Conspiracy, Murder and Terror in the Cold War

Review

By Trevor James, published 12th April 2011

Red Heat: Conspiracy, Murder and Terror in the Cold War Caribbean, Alex von Tunzelmann, Simon and Shuster, 2011, 505p, ISBN 978-1-84737-450-9, £25-00.

For those of us who remember the Cuban Missile Crisis and indeed who have vivid memories of the wider Cold War power politics of the 1950s and 1960s, Alex von Tunzelmann provides extensive analysis and insight.

Of course this book is not just about the overthrow of the Batista regime in Cuba but also about the demise of the Trujillo regime in the Dominican Republic and the survival of the regime of Francois ‘Baby Doc' Duvalier in Haiti, with his dangerous Tontons Macoutes supporters and his Voodoo practices.

One important feature of this work is the way that the character and personality of many of the major players is depicted.

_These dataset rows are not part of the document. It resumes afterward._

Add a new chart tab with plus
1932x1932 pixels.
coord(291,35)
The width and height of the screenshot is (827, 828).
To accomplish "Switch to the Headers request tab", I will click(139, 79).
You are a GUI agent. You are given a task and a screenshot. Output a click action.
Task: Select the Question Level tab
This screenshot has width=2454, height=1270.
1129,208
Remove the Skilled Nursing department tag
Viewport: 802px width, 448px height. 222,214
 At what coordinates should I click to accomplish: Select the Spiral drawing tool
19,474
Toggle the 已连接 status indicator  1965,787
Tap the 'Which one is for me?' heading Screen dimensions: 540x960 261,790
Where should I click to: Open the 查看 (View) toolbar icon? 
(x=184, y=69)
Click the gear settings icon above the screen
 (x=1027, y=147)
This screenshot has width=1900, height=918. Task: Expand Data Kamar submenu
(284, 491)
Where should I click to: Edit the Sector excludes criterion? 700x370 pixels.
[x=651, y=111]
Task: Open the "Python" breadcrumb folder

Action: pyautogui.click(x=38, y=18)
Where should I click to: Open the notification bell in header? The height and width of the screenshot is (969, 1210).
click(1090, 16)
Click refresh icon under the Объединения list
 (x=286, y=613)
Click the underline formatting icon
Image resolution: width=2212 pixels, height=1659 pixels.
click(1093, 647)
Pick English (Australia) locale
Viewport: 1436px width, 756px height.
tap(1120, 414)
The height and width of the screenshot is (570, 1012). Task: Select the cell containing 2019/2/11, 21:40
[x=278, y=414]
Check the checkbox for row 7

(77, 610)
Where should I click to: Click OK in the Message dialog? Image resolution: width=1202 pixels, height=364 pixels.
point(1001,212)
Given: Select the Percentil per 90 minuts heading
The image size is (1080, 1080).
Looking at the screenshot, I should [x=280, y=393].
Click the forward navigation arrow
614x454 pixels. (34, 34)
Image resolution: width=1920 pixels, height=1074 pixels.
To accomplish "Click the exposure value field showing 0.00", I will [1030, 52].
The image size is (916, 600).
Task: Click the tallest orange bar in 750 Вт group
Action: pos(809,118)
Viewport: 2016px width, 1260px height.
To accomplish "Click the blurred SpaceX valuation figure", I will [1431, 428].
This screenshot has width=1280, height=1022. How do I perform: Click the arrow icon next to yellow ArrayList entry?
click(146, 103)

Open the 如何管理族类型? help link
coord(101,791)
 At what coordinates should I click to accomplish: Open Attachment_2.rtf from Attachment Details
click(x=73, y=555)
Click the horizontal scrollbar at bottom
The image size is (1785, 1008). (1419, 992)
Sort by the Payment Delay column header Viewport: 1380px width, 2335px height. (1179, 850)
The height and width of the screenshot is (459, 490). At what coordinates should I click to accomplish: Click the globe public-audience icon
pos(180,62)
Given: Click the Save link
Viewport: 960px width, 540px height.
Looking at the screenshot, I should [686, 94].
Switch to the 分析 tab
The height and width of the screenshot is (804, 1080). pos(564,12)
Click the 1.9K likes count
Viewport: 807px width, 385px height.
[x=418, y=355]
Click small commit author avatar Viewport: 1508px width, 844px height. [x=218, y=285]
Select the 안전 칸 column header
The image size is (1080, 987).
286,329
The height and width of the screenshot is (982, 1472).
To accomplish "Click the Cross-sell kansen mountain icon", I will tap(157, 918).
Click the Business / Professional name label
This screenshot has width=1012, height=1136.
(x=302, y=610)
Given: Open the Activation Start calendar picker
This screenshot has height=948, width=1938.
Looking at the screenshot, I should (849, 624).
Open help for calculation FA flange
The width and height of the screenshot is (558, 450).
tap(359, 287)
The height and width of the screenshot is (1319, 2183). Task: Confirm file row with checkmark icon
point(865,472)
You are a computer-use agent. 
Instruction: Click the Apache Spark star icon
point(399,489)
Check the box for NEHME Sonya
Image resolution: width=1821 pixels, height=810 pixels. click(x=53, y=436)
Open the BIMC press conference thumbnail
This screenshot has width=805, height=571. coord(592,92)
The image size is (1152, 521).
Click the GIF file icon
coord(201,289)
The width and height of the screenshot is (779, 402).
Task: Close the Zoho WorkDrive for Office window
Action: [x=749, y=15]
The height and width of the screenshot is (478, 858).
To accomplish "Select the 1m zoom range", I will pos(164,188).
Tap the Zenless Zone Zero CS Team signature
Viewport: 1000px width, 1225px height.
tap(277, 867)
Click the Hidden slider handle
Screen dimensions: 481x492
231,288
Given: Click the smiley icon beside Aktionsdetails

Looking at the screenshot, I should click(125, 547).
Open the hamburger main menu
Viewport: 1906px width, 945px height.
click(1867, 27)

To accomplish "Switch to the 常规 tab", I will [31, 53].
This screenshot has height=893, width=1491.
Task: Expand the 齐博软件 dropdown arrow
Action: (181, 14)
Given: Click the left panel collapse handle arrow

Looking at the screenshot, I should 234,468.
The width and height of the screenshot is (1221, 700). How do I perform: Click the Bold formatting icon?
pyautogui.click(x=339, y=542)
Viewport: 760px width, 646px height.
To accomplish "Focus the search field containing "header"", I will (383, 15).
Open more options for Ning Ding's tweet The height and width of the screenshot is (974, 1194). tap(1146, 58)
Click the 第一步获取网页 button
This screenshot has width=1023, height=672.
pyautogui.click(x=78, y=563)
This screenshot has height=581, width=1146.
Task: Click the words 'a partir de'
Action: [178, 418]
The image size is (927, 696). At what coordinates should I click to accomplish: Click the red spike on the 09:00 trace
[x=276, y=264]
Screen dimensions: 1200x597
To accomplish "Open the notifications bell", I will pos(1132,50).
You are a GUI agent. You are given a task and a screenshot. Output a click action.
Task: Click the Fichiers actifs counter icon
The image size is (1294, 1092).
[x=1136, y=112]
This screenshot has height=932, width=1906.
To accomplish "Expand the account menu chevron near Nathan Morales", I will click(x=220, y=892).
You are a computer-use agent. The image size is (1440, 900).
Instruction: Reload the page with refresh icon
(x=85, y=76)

From the villainous and ruthless Trujillo through the corrupt and thoroughly cruel Duvalier to the counter-balanced relationship of the Castro brothers and Che Guevara, we can understand them as individuals in the context of their time. United States poiticians have much the same treatment: we see John F. Kennedy as more diffident in power than we might have imagined and we see Robert Kennedy evolve from ‘hawk' to the liberal whose memory and reputation is still revered today.

The principal revelation, for me, is that Fidel Castro basically emerged as a national freedom fighter, with his brother Raul Castro being the one aligned with communism, and that it was the failure of the United States to reach a respectful relationship with the new regime in Cuba that led to Fidel Castro's alignment with the Soviet Union. Beyond this, however, it emerges that, whilst Khruschev did wilfully move missiles into Cuba in 1962 as part of wider Cold War manoeuvring, it was the fact that Fidel Castro became so bellicose, partly because of the attempted ‘Bay of Pigs' invasion in 1961, as to demonstrate a desire to engage in conflict with the United States and risk inevitable annihilation which led Khrushchev to withdraw the missiles, rather than John F. Kennedy's militant response. Castro was deflated by the withdrawal of the Soviet missiles and the story of the next half century has been continued regret that an atmosphere of co-existence could not be established with the United States.

However the detailed examination of how various United States government departments and agencies, such as the CIA, along with various legitimate and less than legitimate American business interests were involved within the three small Caribbean states of Cuba, Haiti and the Dominican Republic reveals much that then explains the sometimes seemingly illogical twists and turns of American foreign policy in this era. Having read this extraordinarily interesting research, I do wonder what an equivalent historian will report in fifty years time about American involvement in the Middle East and North Africa. This present book reveals that there is so much more behind American foreign policy decisions than might readily be assumed and may be able to help us to have a wider perspective on what we are witnessing in the dramatic events of 2011.